Shares in the City closed at their lowest level of 2014 on Monday night as fears that the plunging oil price will prompt economic collapse in energy-dependent Russia led to a global stock market sell-off.
A fresh slide in the cost of crude to a five-and-a-half-year low sent the rouble into freefall against the US dollar, sending tremors through financial markets in Asia, Europe and North America.
Investors dumped shares as they weighed up the risk that a deepening economic crisis would destabilise Russia and make it more difficult for the west to deal with Vladimir Putin, adding to geopolitical tensions in eastern Europe and the Middle East.
In London, the FTSE 100 index of leading shares fell for the sixth day in a row, with energy companies particularly hard hit by the drop in Brent crude to around $61 a barrel. The FTSE has lost 9% since the start of last week and closed on Monday night at 6717 points – after Monday’s 118-point fall it is more than 500 points lower than its level at the start of the year.
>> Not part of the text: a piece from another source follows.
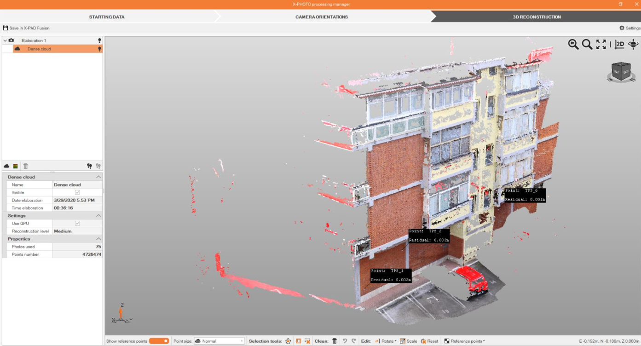Click the colored grid icon below elaboration tree
Screen dimensions: 641x346
coord(15,166)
Although the near-halving of the cost of crude from $115 a barrel since the summer should eventually boost global growth by increasing consumer spending power and reducing business costs, investors are concerned that lower oil prices reflect softer demand from a weakening global economy. The slowdown in China has played an important factor in the decline in oil prices.
Major European bourses lost 2% of their value on a day that also cost the rouble more than 10% of its value against the US dollar despite attempts by Russia’s central bank to arrest the currency’s decline.
The authorities in Moscow followed last week’s increase in interest rates by buying roubles on the foreign exchanges, but failed to prevent the biggest one-day decline in the currency since Russia’s debt default in 1998. Neil Shearing, chief emerging market economist at Capital Economics, said there was now speculation that Russia would resort to capital controls to defend the rouble.
Oil and gas account for 70% of Russia’s exports and Moscow needs an oil price in the region of $100 a barrel to balance its budget. The central bank said that the economy would contract by 4.5% in 2015 if the oil price remains at its current level for the next 12 months.
The global oil price was under renewed downward pressure after Opec stressed it had no immediate intention of curbing production. Some analysts believe that Saudi Arabia and the US are deliberately pushing oil prices lower in order to pressure Putin over Ukraine. Washington hinted on Monday that it was contemplating tougher sanctions against Russia for its support to separatists in eastern Ukraine.
Neil Barnett, of the Centre for Policy Studies, said: “The bad news for Russia is that the outlook for oil prices appears weaker and weaker. This week the International Energy Agency cut its demand growth forecast. In combination with still-growing US production and Saudi determination to keep prices low, it means that prices next year are likely to fall yet further.”
Laith Khalaf, senior analyst at Hargreaves Lansdown, said: “The pace of the fall has been breathtaking, with oil-related stocks bearing the worst of the pain. We are now closing in on a technical correction [10% fall] after just six abysmal trading sessions. To give some perspective, we already witnessed a 10% fall in the UK market in September and October of this year, but this took place over six weeks, not six days. The positive to take away is that a lower oil price should put more money into the pockets of UK consumers and many UK businesses, but this will take some time to feed through into expenditure and profits. In the meantime, investors would as usual be well-advised to keep focused on the long term– equity investing is a marathon, not a sprint.”